To simplify the expression
\[ \frac{3x^2 + 2x - 5x - 2x^2 + 2}{(x-2)(x-1)(x+2)(x-2)(x+1)(x+2)}, \]
let's break it down step by step!
Step 1: Simplify the Numerator
We start with the numerator:
\[ 3x^2 + 2x - 5x - 2x^2 + 2 \]
We can combine the like terms:
- The \(x^2\) terms: \(3x^2 - 2x^2 = 1x^2\) (or just \(x^2\))
- The \(x\) terms: \(2x - 5x = -3x\)
- And we have a constant term: \( +2\)
Putting all this together, we get:
\[ x^2 - 3x + 2 \]
Step 2: Factor the Numerator
Now, we need to factor \(x^2 - 3x + 2\). We are looking for two numbers that multiply to \(2\) and add to \(-3\). These numbers are \(-1\) and \(-2\). So we can factor it as:
\[ (x-1)(x-2) \]
Step 3: Simplify the Denominator
Next, let's look at the denominator:
\[ (x-2)(x-1)(x+2)(x-2)(x+1)(x+2) \]
Notice that \((x-2)\) appears twice and \((x+2)\) appears twice too. We can rewrite it as:
\[ (x-1)(x-2)^2(x+2)^2(x+1) \]
Step 4: Put It All Together
Now we combine the simplified numerator and denominator:
\[ \frac{(x-1)(x-2)}{(x-1)(x-2)^2(x+2)^2(x+1)} \]

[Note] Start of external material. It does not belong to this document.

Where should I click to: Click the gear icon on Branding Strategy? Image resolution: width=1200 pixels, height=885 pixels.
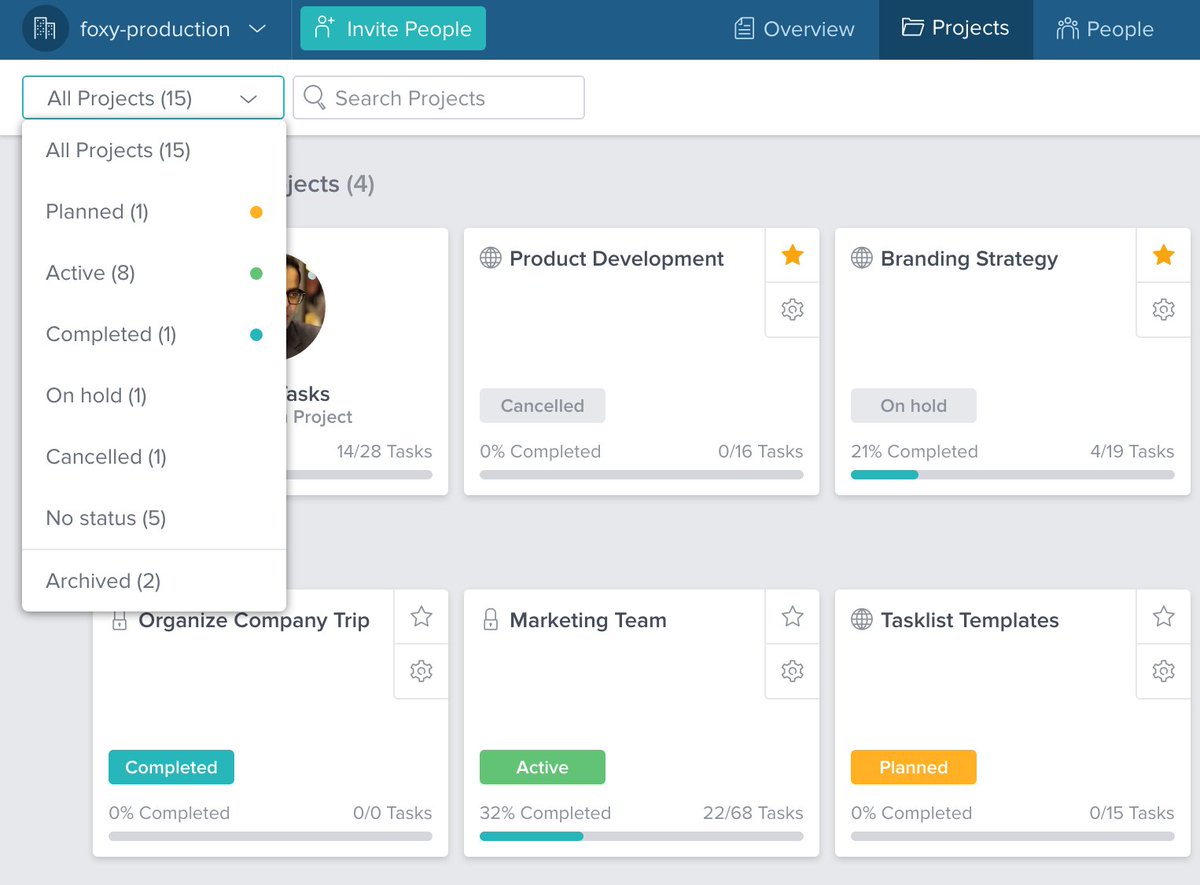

Step 5: Cancel Common Factors
Next, we can cancel out the common factors from the top and bottom. The \( (x-1) \) cancels out, and so does one \( (x-2) \):
\[ \frac{1}{(x-2)(x+2)^2(x+1)} \]
Final Answer
So, the final simplified expression is:
\[ \frac{1}{(x-2)(x+2)^2(x+1)} \]
And that’s how you simplify that expression step-by-step!